# [Exercise instructions]
Please copy each line of the listing that includes the string "will".
------ The data ------
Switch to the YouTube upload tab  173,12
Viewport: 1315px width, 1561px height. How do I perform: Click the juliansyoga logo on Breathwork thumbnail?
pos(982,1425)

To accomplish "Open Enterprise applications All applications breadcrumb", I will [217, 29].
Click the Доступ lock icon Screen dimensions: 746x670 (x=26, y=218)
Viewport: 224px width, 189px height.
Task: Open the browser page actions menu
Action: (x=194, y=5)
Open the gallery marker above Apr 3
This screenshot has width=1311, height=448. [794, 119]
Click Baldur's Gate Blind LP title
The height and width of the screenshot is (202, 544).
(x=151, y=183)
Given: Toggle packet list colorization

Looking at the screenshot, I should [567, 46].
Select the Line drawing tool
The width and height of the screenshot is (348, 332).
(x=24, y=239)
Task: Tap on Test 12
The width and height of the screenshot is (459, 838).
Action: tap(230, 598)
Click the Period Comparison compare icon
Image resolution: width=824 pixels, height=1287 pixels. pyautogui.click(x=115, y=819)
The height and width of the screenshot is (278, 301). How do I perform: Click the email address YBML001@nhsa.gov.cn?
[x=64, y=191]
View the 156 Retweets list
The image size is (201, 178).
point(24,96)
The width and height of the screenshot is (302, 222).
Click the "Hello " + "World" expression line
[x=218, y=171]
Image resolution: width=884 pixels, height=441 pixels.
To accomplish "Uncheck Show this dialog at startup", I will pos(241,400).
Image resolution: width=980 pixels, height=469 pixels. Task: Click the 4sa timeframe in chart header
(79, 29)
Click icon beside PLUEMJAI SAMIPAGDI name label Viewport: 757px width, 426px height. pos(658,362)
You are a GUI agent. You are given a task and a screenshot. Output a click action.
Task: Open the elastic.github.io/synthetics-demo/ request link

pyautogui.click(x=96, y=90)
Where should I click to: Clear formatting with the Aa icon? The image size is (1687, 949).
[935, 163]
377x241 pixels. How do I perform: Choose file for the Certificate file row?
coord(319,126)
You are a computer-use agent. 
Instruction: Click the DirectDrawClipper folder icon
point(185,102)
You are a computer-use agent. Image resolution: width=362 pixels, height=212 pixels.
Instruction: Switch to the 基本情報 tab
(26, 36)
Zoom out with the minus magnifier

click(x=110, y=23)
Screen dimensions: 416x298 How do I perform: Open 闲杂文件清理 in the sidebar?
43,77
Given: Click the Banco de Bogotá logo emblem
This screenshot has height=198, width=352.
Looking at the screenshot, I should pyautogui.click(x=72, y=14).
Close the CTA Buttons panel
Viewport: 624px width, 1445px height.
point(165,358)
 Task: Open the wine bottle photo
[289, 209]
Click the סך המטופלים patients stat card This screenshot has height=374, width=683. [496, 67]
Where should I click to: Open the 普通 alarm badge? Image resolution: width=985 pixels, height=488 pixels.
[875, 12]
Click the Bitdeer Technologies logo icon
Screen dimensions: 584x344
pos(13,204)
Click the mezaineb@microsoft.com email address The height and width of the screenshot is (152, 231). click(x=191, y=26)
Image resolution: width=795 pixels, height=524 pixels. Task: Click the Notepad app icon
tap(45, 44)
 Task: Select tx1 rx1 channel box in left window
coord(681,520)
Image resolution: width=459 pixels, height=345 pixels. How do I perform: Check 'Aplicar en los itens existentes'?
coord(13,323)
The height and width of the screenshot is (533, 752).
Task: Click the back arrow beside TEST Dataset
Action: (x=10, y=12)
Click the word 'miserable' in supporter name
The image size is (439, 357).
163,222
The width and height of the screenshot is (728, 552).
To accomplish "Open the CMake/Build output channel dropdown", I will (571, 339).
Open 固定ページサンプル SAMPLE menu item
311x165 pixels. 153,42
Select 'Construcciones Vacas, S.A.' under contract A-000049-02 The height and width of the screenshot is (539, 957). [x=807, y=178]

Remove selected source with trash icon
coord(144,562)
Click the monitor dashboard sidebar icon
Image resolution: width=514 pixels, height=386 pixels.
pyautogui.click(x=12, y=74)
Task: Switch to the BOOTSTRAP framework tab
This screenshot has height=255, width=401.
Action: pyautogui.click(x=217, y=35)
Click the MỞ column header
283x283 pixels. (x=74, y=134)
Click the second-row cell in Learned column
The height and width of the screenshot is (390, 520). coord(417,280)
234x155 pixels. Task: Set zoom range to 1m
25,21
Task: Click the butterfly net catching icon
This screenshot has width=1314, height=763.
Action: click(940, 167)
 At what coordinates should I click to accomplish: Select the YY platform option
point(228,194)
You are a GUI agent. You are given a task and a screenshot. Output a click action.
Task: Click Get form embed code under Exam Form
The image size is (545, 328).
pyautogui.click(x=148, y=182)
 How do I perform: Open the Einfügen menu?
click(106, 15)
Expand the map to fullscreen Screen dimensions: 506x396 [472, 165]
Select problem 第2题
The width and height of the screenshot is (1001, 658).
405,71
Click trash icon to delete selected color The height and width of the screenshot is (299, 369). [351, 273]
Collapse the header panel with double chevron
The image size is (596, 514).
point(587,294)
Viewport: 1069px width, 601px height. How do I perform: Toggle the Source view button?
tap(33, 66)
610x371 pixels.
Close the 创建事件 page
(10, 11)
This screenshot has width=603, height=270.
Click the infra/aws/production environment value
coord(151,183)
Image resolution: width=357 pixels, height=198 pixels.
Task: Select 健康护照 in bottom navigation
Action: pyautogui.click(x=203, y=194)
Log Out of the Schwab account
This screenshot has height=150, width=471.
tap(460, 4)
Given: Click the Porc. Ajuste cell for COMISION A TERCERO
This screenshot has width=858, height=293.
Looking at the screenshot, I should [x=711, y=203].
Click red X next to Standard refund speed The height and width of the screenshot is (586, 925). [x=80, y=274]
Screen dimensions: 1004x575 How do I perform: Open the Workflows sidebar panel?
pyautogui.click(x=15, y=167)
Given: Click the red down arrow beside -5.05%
------
# [Response area]
To accomplish "Open Enterprise applications All applications breadcrumb", I will [217, 29].
To accomplish "Uncheck Show this dialog at startup", I will pos(241,400).
To accomplish "Open the CMake/Build output channel dropdown", I will (571, 339).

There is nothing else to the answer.